Down to the last line, copy the records below without any change.

Collected data:
:::::
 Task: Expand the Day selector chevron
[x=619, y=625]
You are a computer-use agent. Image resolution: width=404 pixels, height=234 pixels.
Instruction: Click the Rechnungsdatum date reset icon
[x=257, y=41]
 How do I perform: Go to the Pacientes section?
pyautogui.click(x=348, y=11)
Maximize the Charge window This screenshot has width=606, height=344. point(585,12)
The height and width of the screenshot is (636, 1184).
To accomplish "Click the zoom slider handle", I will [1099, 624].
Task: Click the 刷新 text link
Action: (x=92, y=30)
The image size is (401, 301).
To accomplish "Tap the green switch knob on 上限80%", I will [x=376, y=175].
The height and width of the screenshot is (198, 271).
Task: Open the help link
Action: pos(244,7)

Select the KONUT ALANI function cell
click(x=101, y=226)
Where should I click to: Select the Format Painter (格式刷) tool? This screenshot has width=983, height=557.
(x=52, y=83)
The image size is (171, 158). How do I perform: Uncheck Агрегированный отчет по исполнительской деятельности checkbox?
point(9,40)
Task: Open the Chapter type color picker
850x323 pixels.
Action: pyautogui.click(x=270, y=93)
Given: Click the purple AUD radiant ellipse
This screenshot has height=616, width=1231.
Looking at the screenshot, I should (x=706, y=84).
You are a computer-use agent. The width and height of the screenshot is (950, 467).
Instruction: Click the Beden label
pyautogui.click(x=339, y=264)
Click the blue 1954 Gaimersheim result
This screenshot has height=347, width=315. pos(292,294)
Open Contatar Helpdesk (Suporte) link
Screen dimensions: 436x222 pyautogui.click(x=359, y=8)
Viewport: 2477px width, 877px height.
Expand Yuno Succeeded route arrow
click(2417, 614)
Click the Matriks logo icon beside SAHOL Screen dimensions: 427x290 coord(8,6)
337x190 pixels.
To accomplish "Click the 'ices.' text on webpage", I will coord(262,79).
:::::
Answer to this exercise.
 Task: Expand the Day selector chevron
[x=619, y=625]
You are a computer-use agent. Image resolution: width=404 pixels, height=234 pixels.
Instruction: Click the Rechnungsdatum date reset icon
[x=257, y=41]
 How do I perform: Go to the Pacientes section?
pyautogui.click(x=348, y=11)
Maximize the Charge window This screenshot has width=606, height=344. point(585,12)
The height and width of the screenshot is (636, 1184).
To accomplish "Click the zoom slider handle", I will [1099, 624].
Task: Click the 刷新 text link
Action: (x=92, y=30)
The image size is (401, 301).
To accomplish "Tap the green switch knob on 上限80%", I will [x=376, y=175].
The height and width of the screenshot is (198, 271).
Task: Open the help link
Action: pos(244,7)

Select the KONUT ALANI function cell
click(x=101, y=226)
Where should I click to: Select the Format Painter (格式刷) tool? This screenshot has width=983, height=557.
(x=52, y=83)
The image size is (171, 158). How do I perform: Uncheck Агрегированный отчет по исполнительской деятельности checkbox?
point(9,40)
Task: Open the Chapter type color picker
850x323 pixels.
Action: pyautogui.click(x=270, y=93)
Given: Click the purple AUD radiant ellipse
This screenshot has height=616, width=1231.
Looking at the screenshot, I should (x=706, y=84).
You are a computer-use agent. The width and height of the screenshot is (950, 467).
Instruction: Click the Beden label
pyautogui.click(x=339, y=264)
Click the blue 1954 Gaimersheim result
This screenshot has height=347, width=315. pos(292,294)
Open Contatar Helpdesk (Suporte) link
Screen dimensions: 436x222 pyautogui.click(x=359, y=8)
Viewport: 2477px width, 877px height.
Expand Yuno Succeeded route arrow
click(2417, 614)
Click the Matriks logo icon beside SAHOL Screen dimensions: 427x290 coord(8,6)
337x190 pixels.
To accomplish "Click the 'ices.' text on webpage", I will coord(262,79).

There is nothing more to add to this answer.